Threats to Democracy Posed by an Unleashed Administrative State
President Joe Biden’s much-covered Independence Hall remarks last week have drawn their share of praise, condemnation, and memes. Prominent was Biden’s easy deployment of the word “threat.” He used the word “threat” nine times, invoking “extremism that threatens the very foundations of our republic” and the “power we have” to meet those challenges. But he never once looked in the progressive mirror. Over at Forbes I penned a response for a bit of counterbalance. Below I list five ways Biden’s policies are highly problematic and non-democratic.

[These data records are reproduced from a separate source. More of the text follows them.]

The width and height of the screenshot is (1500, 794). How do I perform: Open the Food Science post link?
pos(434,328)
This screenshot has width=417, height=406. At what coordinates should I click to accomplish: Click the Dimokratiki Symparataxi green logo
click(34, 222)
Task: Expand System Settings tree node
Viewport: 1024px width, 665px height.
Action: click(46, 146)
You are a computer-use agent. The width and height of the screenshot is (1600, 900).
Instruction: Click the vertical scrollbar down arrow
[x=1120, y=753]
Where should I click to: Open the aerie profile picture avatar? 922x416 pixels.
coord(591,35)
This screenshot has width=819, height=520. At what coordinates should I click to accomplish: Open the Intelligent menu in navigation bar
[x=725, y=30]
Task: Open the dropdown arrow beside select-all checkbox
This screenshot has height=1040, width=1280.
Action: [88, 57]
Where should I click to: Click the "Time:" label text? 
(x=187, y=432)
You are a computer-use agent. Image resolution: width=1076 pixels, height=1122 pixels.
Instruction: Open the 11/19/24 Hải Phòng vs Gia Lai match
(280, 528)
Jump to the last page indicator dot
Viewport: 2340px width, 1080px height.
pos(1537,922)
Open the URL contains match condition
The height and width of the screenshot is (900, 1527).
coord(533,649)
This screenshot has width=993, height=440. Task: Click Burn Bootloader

- There has been a repudiation by Biden of the Trump (limited) regulatory streamlining agenda so thorough that it has undermined even preexisting regulatory oversight norms like basic cost-benefit analysis.
- There has been an unleashing of federal agency sub-regulatory “guidance documents” (which omit even the public notice and comment that ordinary rules get) and a degradation of public disclosures of said regulation and guidance.
- The list of Biden’s whole-of-government campaigns has revealed itself to be open-ended. The administration is leveraging the awesome power the federal government wields in employment, procurement, and contracting. The leading edge is the “Equity” pursuit characterized by differential treatment under law based on identity, followed by environmental alarmism, and “competition policy.”
- “Competition policy” threatens free enterprise, from agriculture to outer space. “Build back better,” with the participation of Republicans in the “infrastructure” and “innovation” bills of the past year, systematically shrink the scope of private competitive enterprise in favor of expanding federal oversight. Nearly all large-scale endeavors of the future will be “partnerships” with government if policy makers don’t wake up fast.
- The duty of our government is to affirm and protect the right to dissent, not establish Disinformation Governance Boards.
Every single item in the above threaten democracy, freedom, and the right to live free of federal intervention. These all require urgent congressional scrutiny and action.